● **TRY IT**
Whatever pictures appear, omit them, and repeat the data below exactly.

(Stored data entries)
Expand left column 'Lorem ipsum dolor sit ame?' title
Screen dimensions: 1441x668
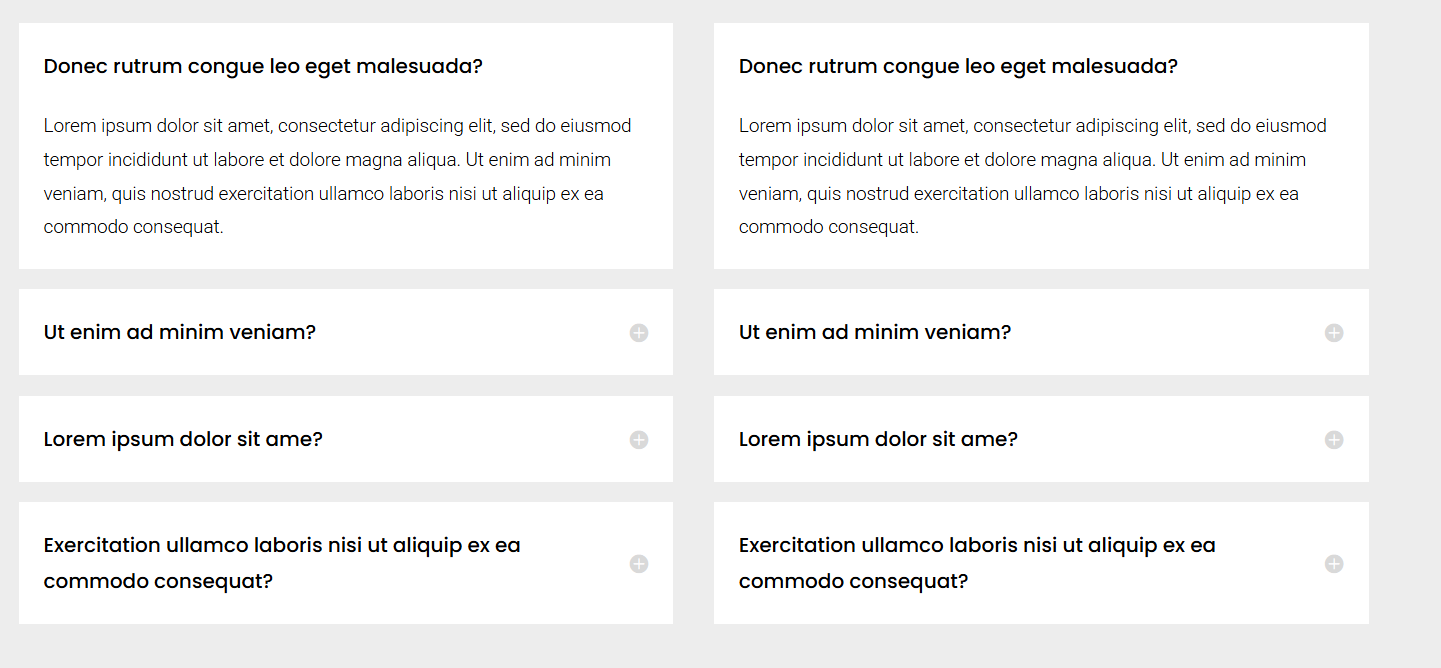tap(183, 440)
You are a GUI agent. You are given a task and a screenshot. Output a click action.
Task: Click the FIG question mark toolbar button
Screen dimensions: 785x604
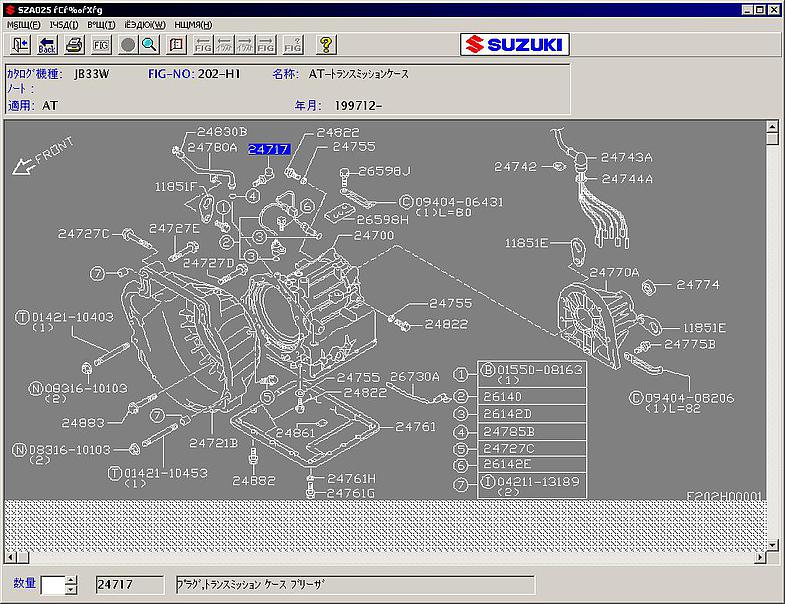click(293, 45)
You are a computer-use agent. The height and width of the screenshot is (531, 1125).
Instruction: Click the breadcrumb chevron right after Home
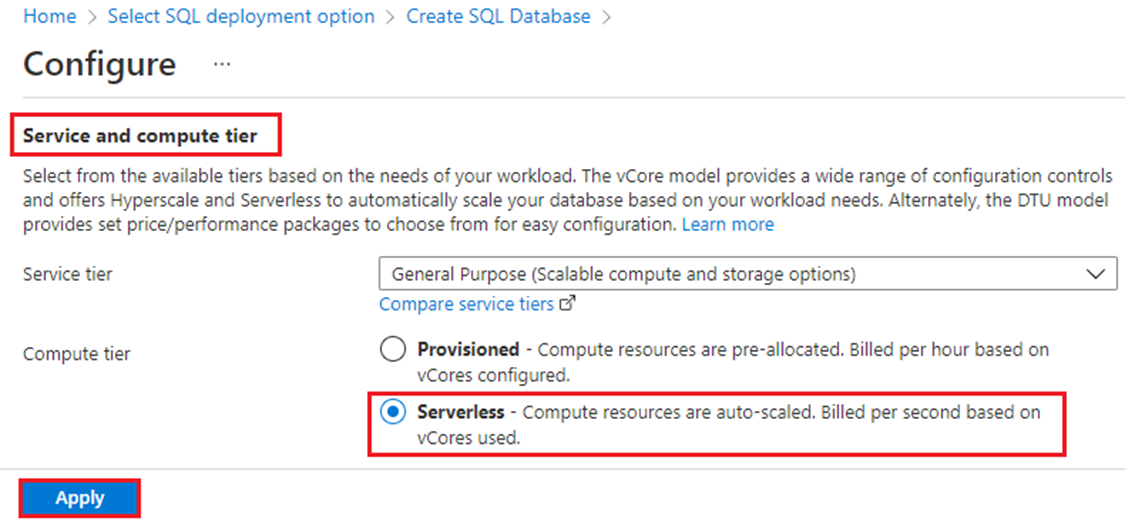pos(92,17)
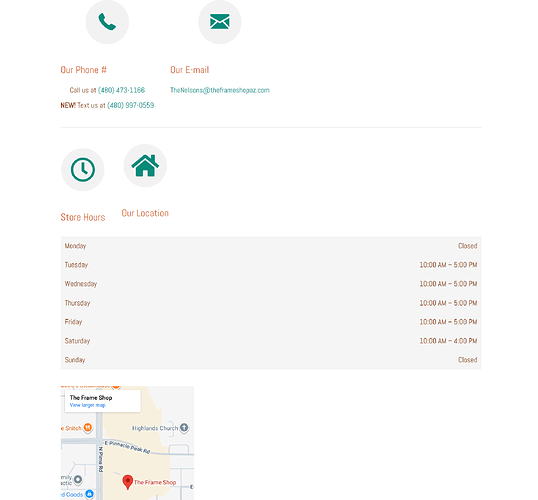Click the green envelope email icon
This screenshot has height=500, width=538.
click(220, 22)
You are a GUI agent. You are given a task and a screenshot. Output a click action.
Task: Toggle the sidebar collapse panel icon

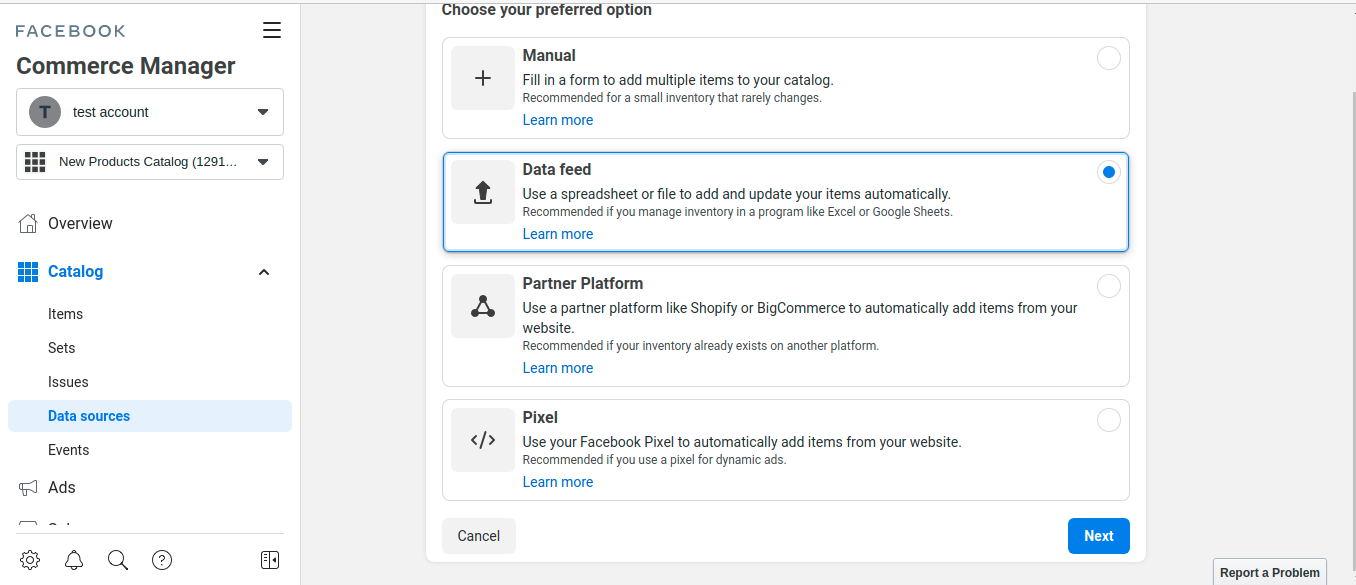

● **ANSWER**
Expand left column 'Lorem ipsum dolor sit ame?' title
Screen dimensions: 1441x668
tap(183, 440)
You are a GUI agent. You are given a task and a screenshot. Output a click action.
Task: Click the FIG question mark toolbar button
Screen dimensions: 785x604
click(293, 45)
You are a computer-use agent. The height and width of the screenshot is (531, 1125).
Instruction: Click the breadcrumb chevron right after Home
pos(92,17)
Click the green envelope email icon
This screenshot has height=500, width=538.
click(220, 22)
You are a GUI agent. You are given a task and a screenshot. Output a click action.
Task: Toggle the sidebar collapse panel icon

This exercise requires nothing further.